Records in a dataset
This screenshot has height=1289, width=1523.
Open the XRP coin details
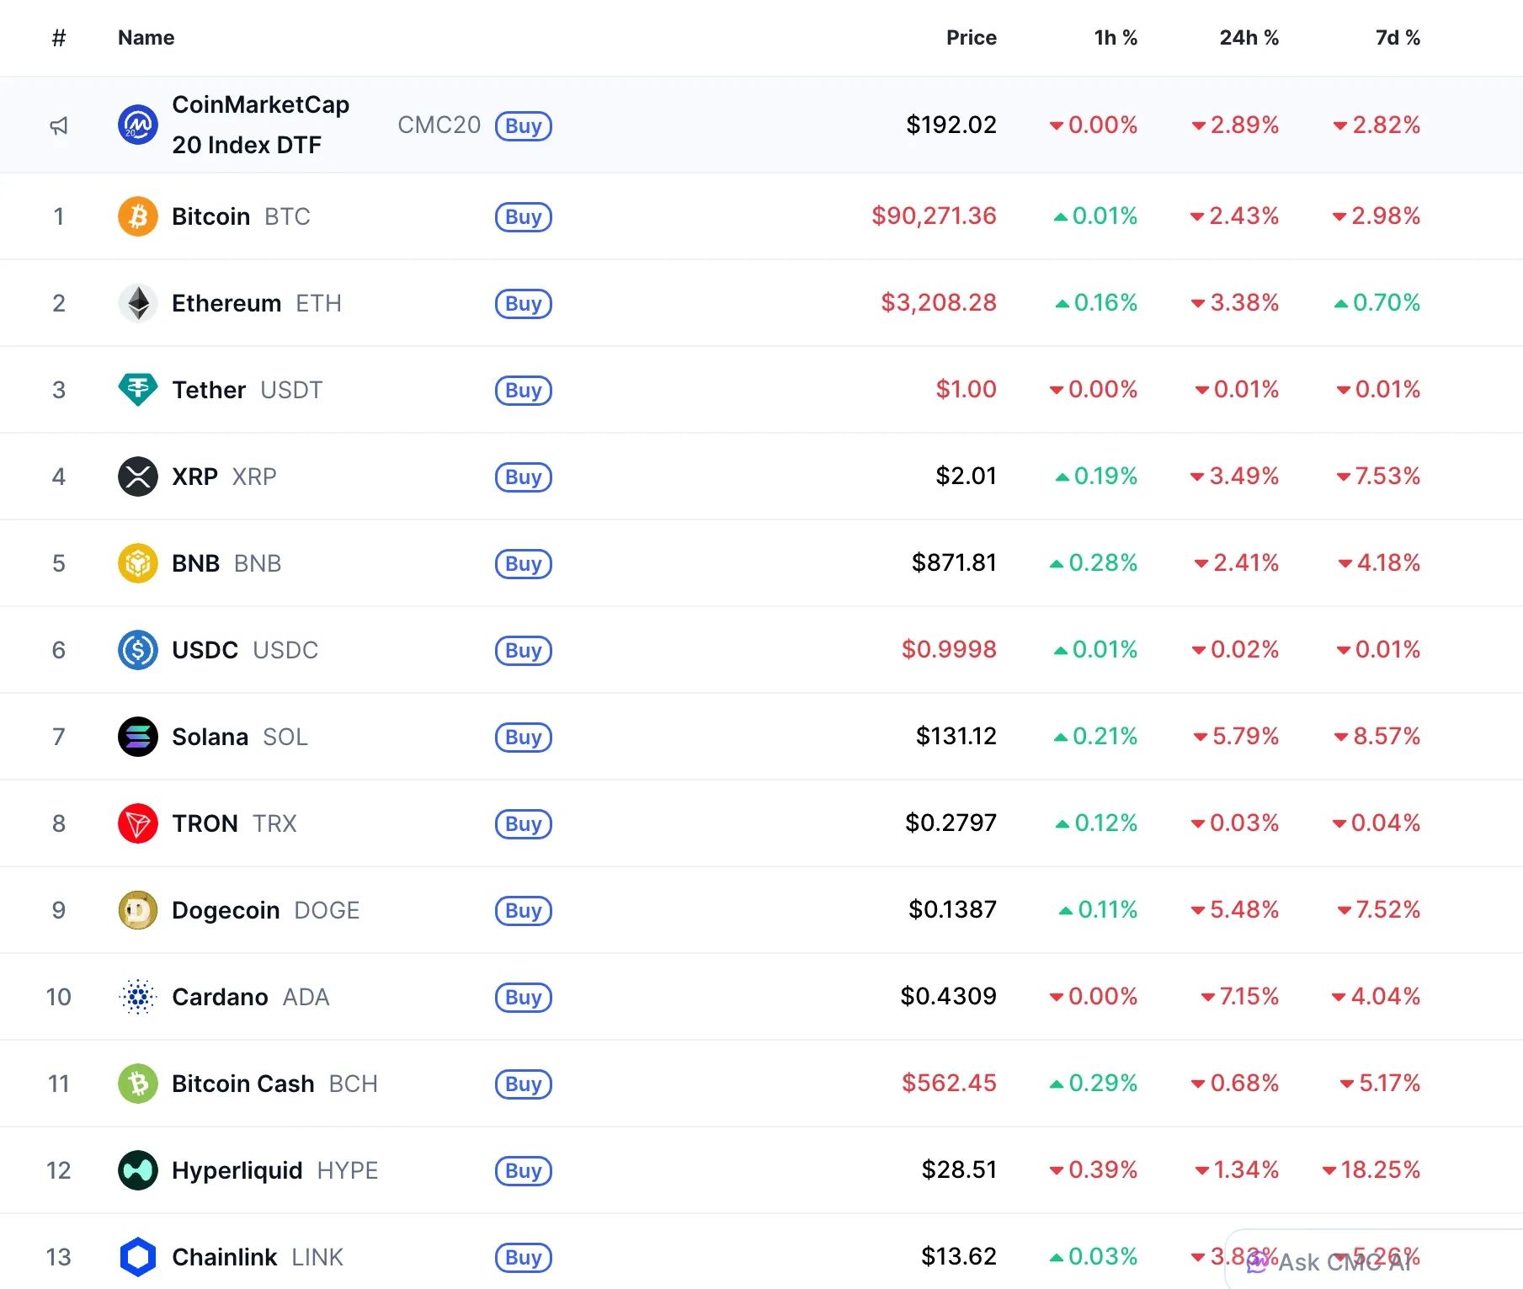pyautogui.click(x=194, y=477)
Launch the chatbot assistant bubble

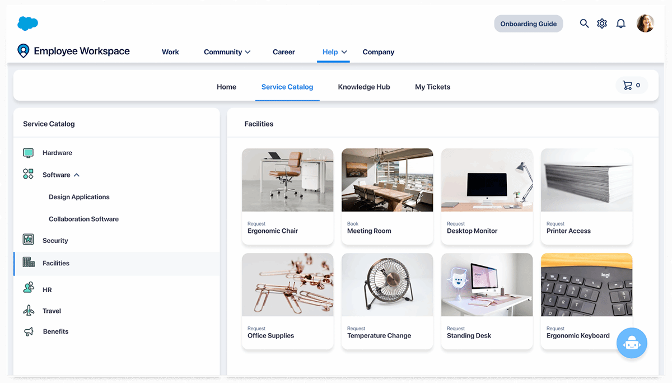(x=632, y=343)

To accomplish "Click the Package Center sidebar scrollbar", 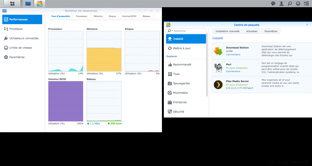I will click(x=207, y=65).
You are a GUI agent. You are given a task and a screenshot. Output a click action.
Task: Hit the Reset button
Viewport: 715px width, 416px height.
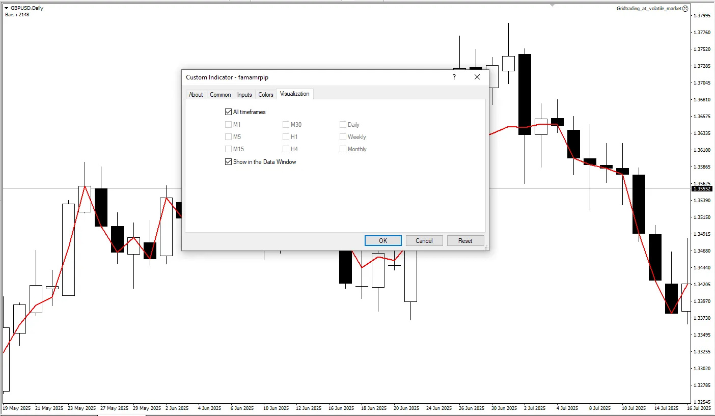465,241
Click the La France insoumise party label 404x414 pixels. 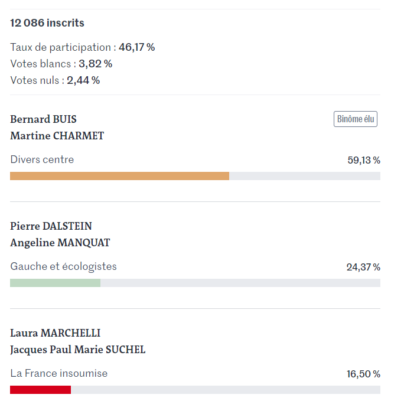pyautogui.click(x=59, y=373)
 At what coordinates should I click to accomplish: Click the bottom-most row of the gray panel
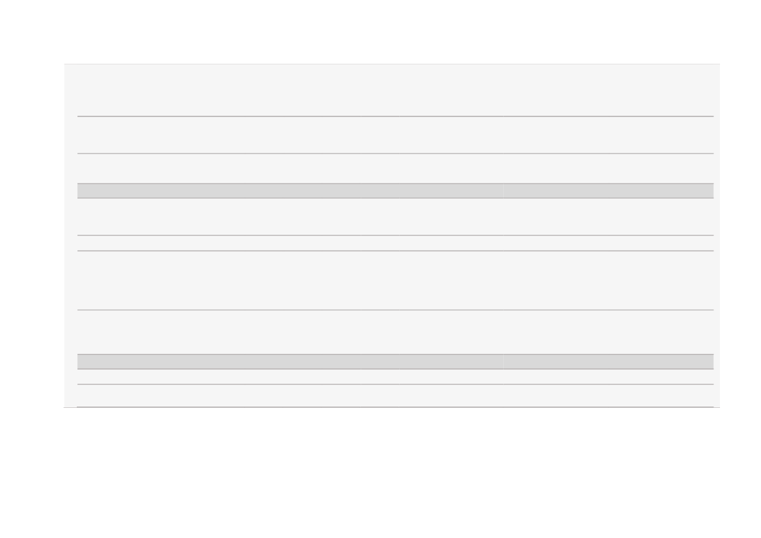point(395,396)
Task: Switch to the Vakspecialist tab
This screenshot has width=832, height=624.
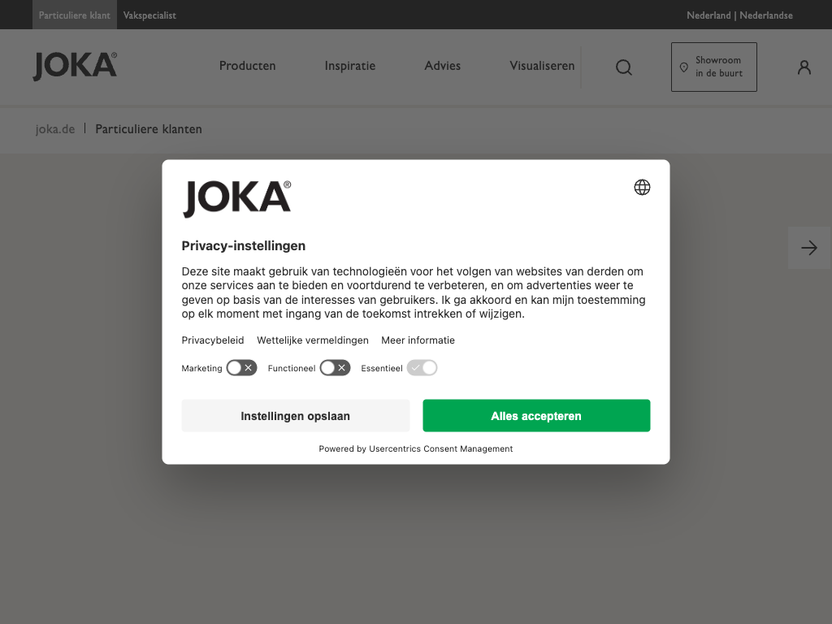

■ TASK BRIEF ■
Copy word for word the stretch of the records from the line containing "At what coordinates" through the end of the records, leaving out the pictures.

■ FULL SOLUTION ■
 At what coordinates should I click to accomplish: Click the bottom-most row of the gray panel
point(395,396)
Task: Switch to the Vakspecialist tab
This screenshot has width=832, height=624.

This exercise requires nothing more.